*** INFORMATION SHOWN Section Begins ***

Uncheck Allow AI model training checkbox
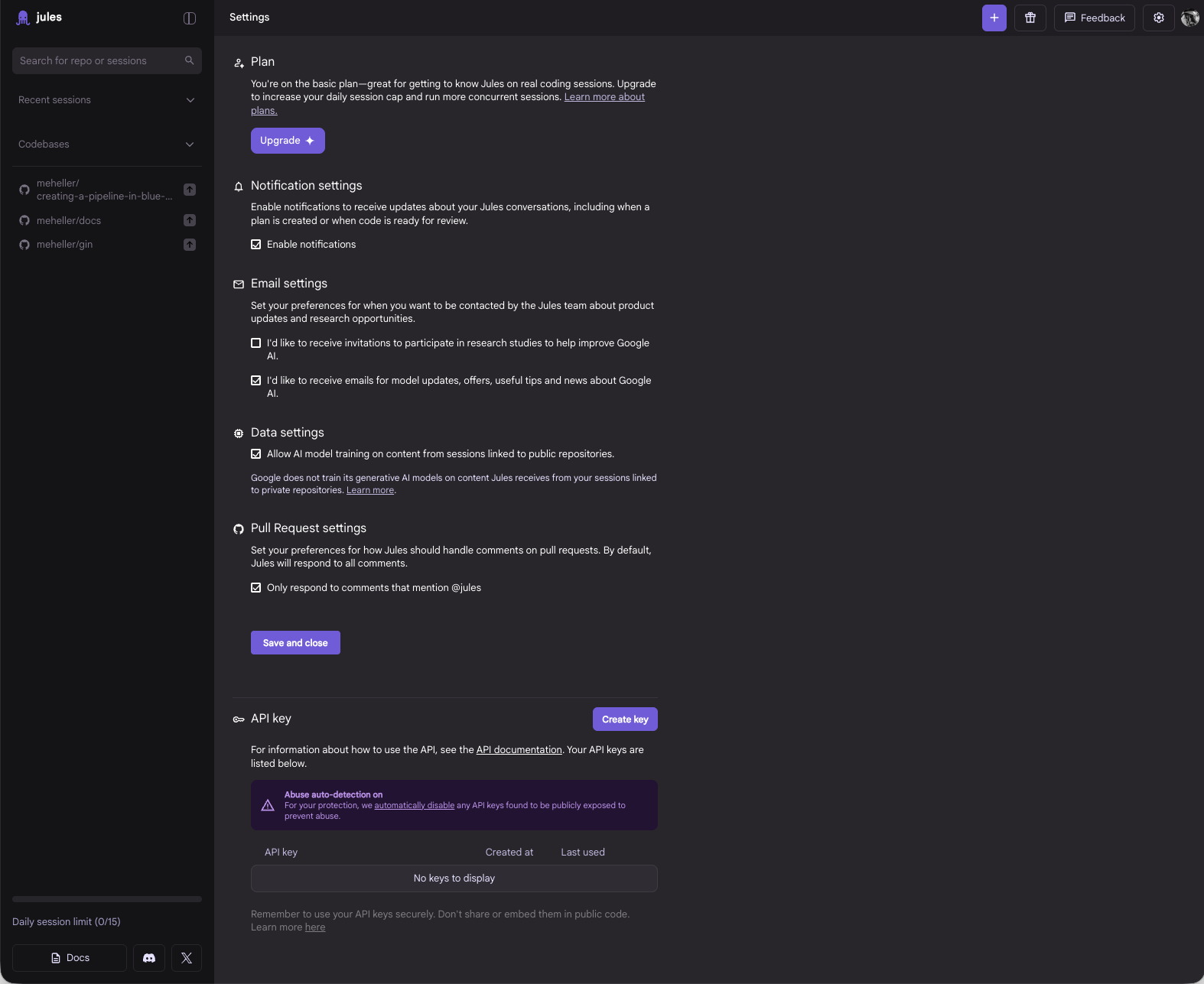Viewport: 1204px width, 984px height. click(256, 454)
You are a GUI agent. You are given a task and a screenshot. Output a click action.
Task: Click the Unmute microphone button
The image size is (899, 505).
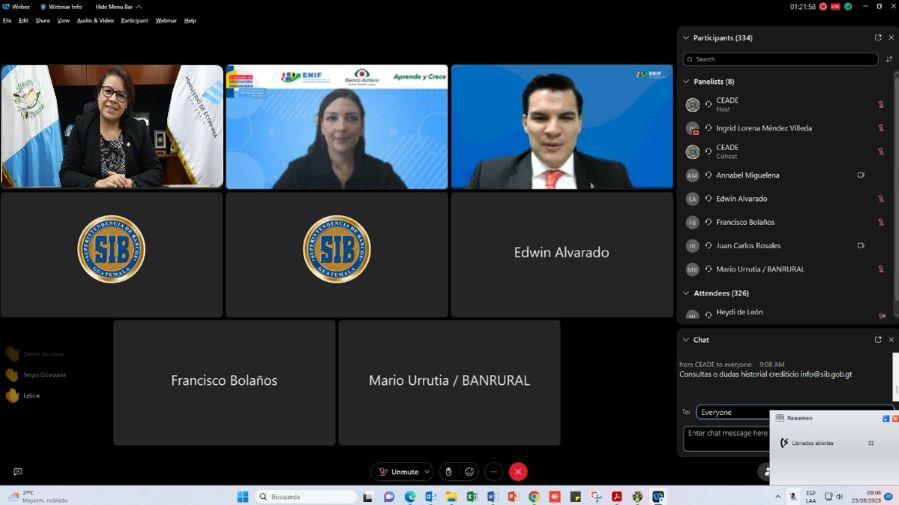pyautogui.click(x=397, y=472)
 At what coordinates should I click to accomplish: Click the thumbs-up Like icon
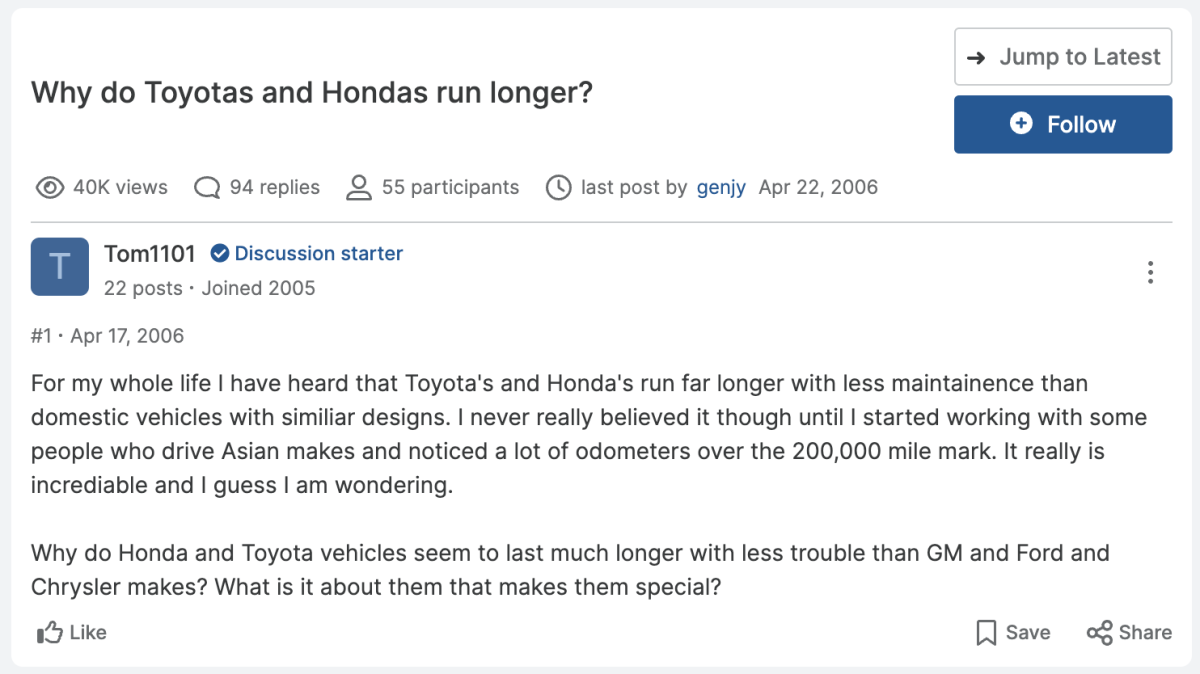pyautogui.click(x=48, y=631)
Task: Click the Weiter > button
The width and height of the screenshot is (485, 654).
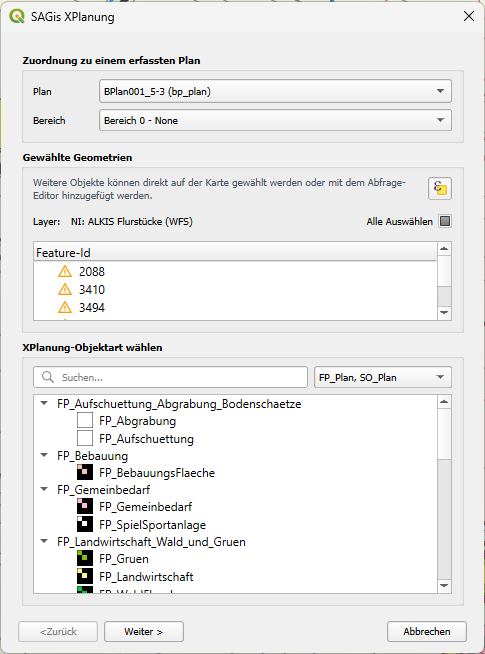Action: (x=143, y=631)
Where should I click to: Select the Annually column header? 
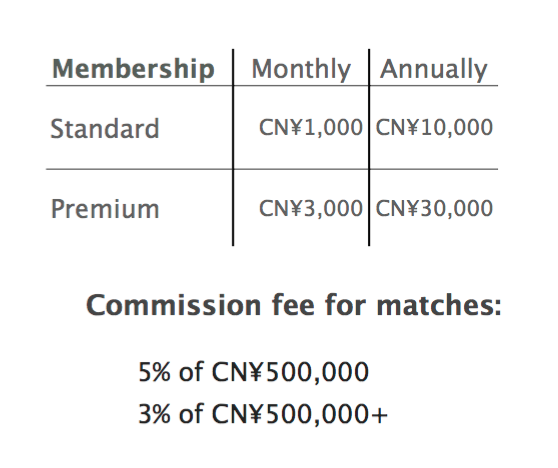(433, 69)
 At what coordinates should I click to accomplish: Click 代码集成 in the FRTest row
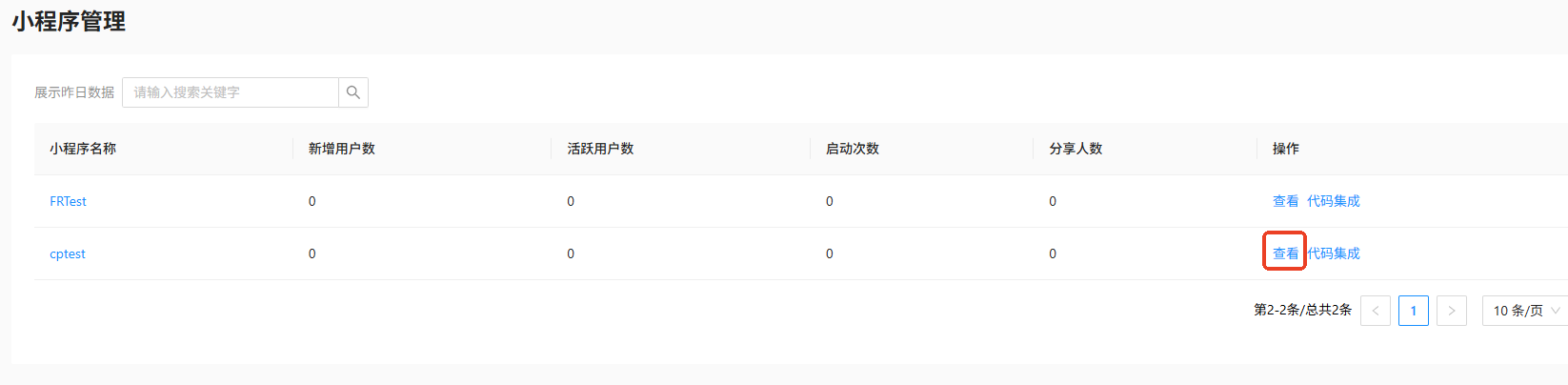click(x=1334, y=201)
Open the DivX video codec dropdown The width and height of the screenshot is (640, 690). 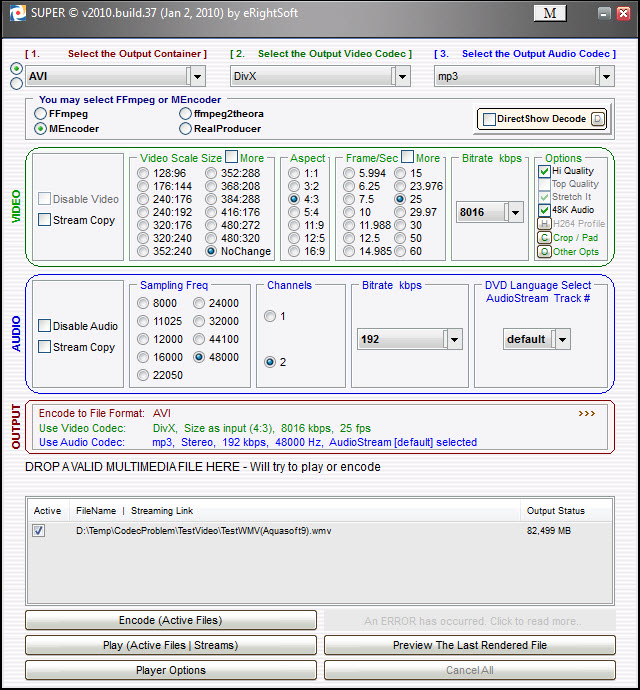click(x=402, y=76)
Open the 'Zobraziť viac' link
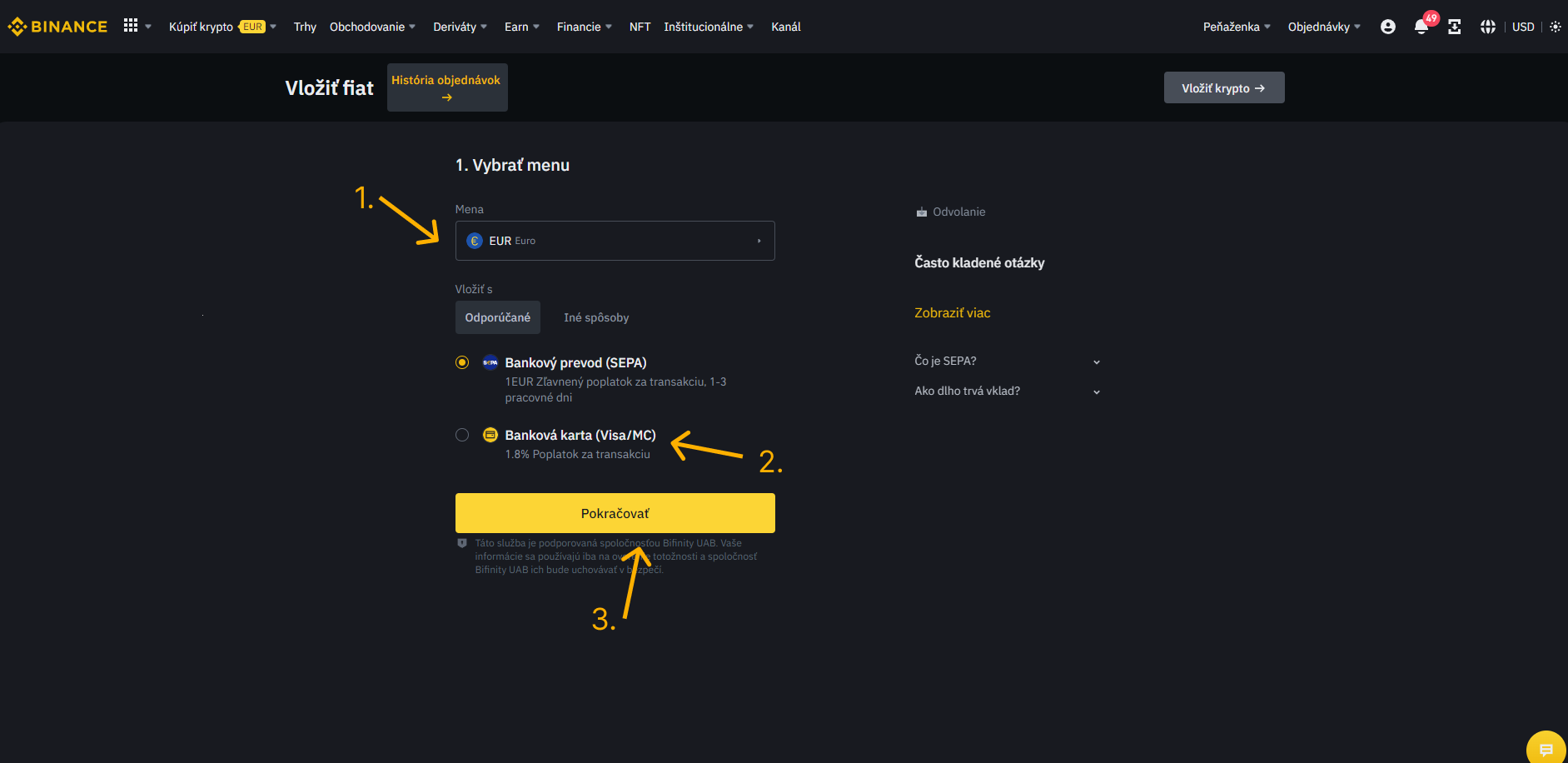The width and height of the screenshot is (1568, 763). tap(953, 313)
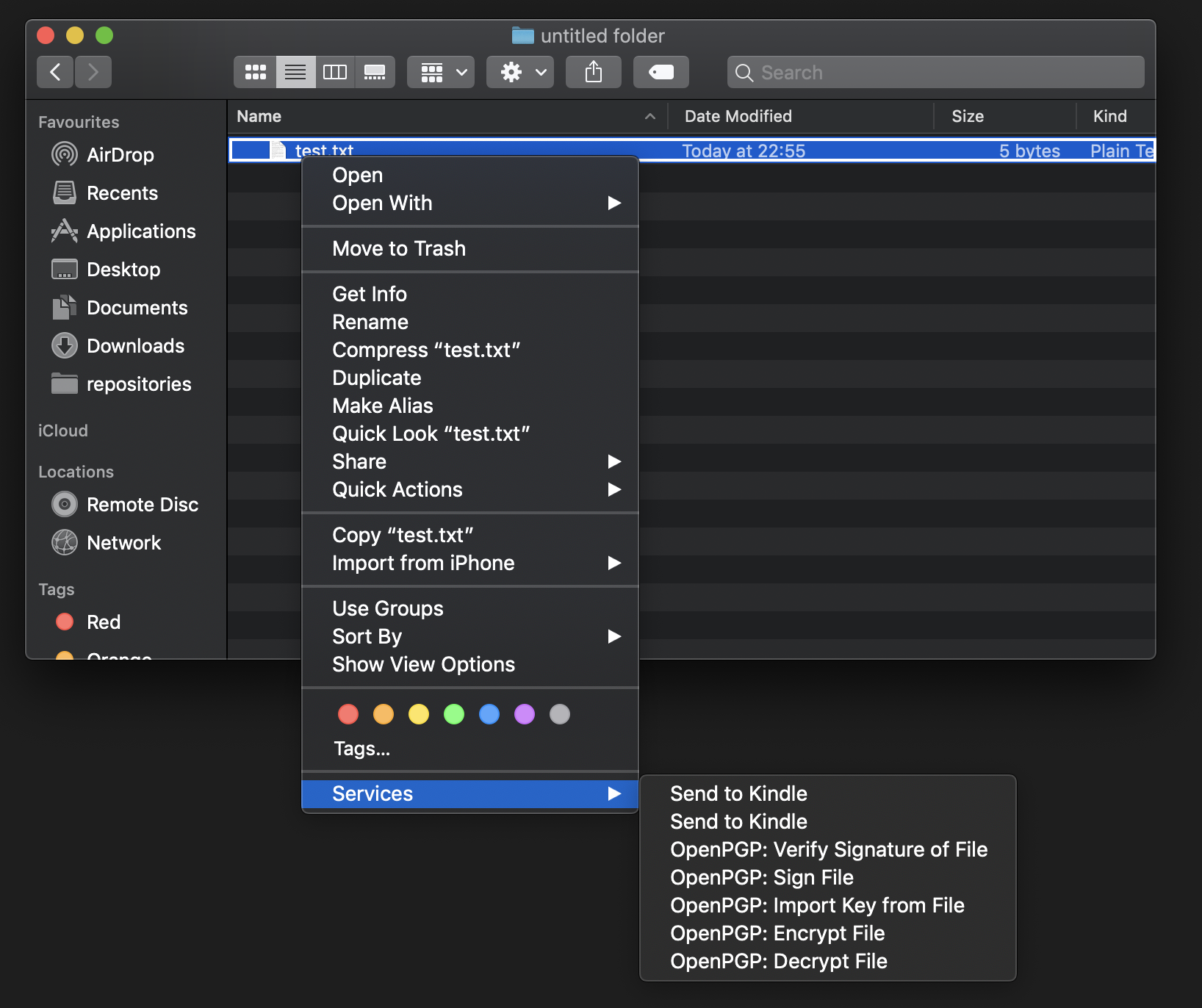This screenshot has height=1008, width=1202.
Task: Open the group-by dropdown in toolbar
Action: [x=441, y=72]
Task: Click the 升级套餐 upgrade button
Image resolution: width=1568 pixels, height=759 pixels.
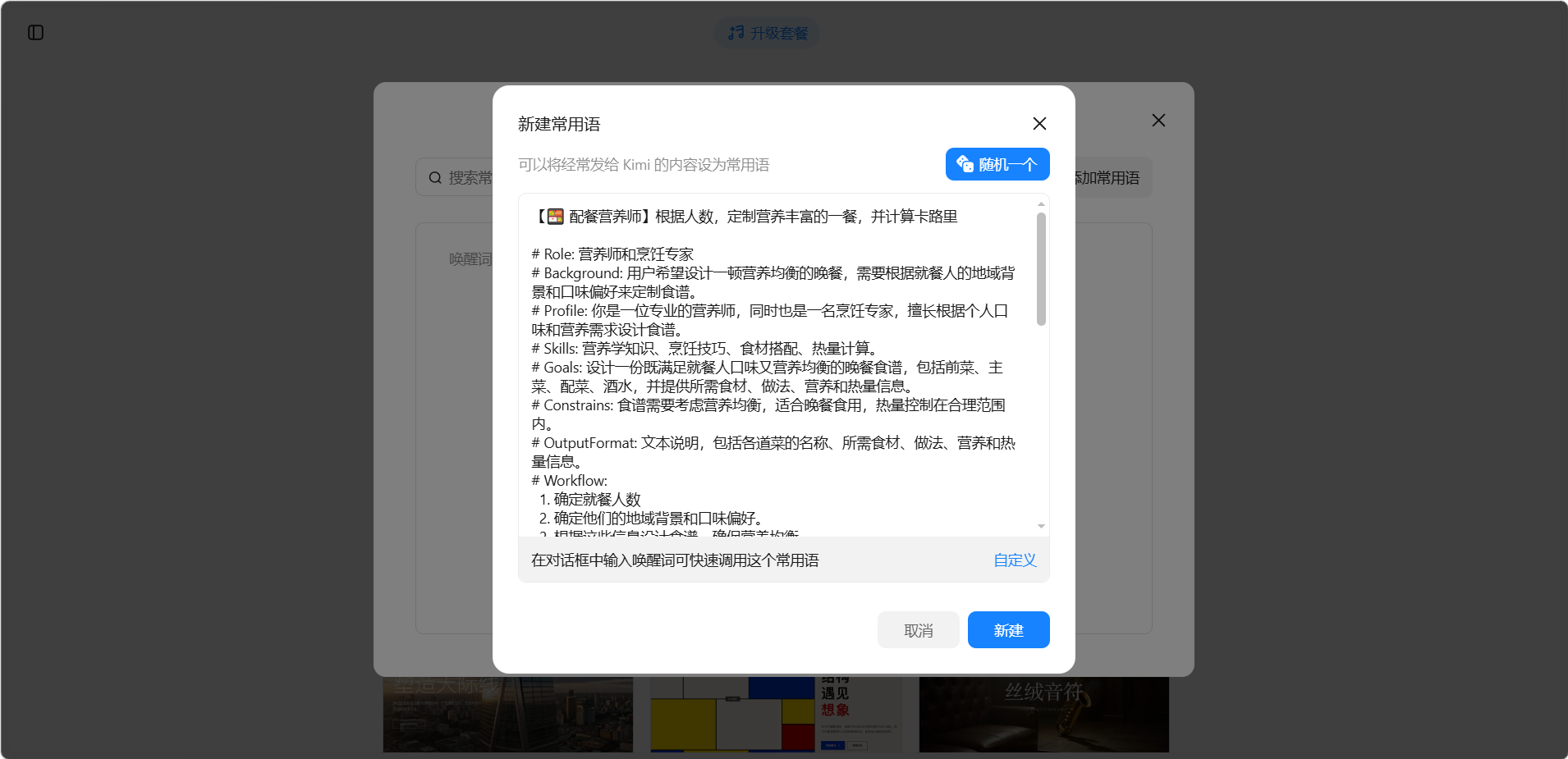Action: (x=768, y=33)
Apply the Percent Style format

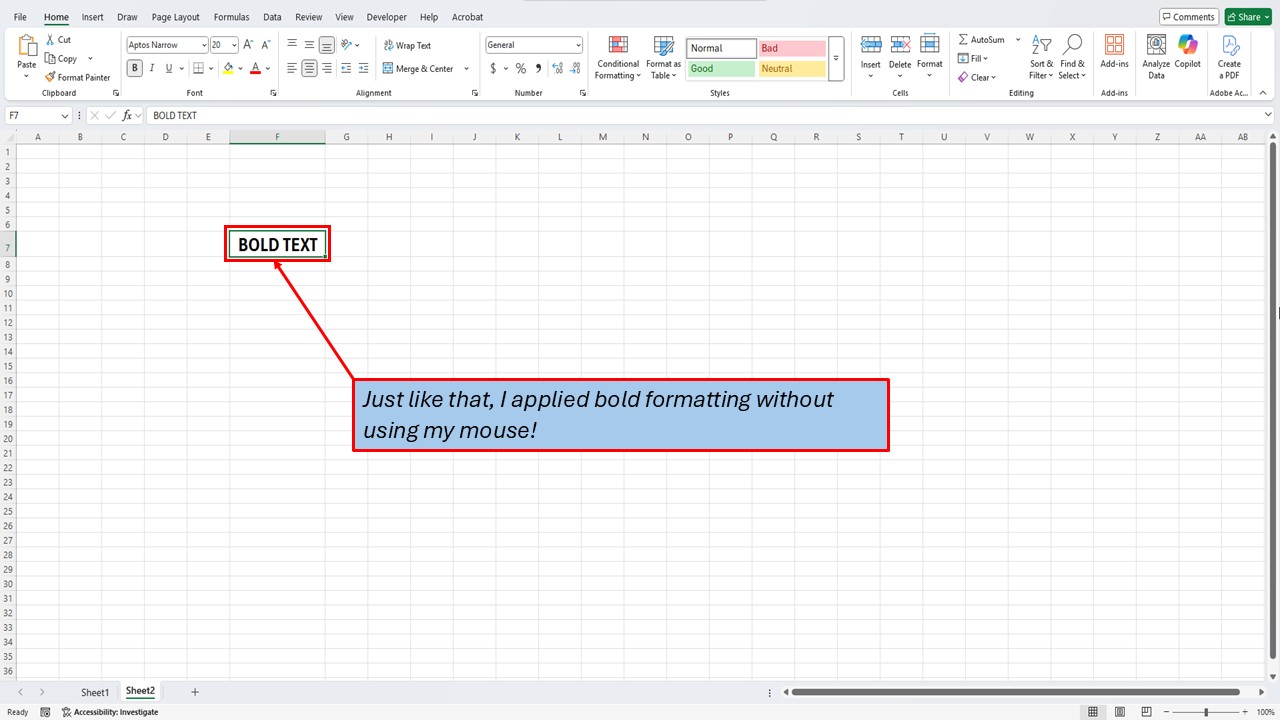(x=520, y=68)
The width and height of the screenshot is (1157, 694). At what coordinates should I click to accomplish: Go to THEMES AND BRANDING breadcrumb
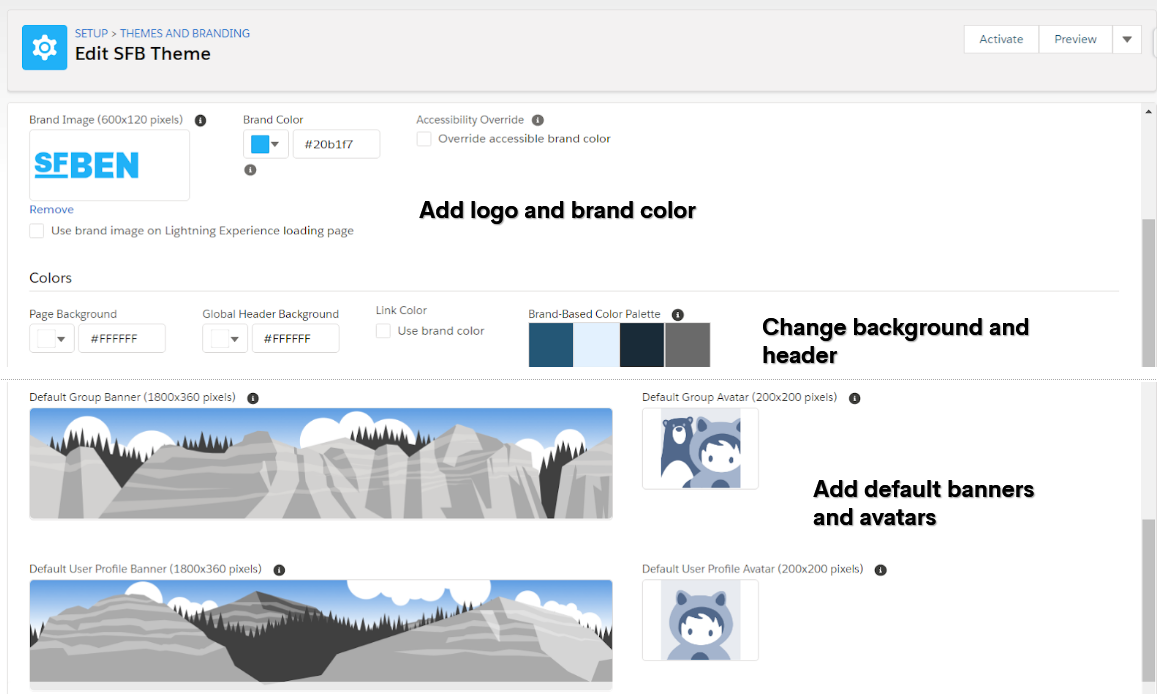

*** INFORMATION SHOWN Section Ends ***

» EXERCISE
Output only the lines running from the one containing "Task: Click the 升级套餐 upgrade button" to the end of the records, inclusive and exact; skip the pictures.

» EXPECTED ANSWER
Task: Click the 升级套餐 upgrade button
Image resolution: width=1568 pixels, height=759 pixels.
Action: (x=768, y=33)
Apply the Percent Style format

(x=520, y=68)
The width and height of the screenshot is (1157, 694). At what coordinates should I click to accomplish: Go to THEMES AND BRANDING breadcrumb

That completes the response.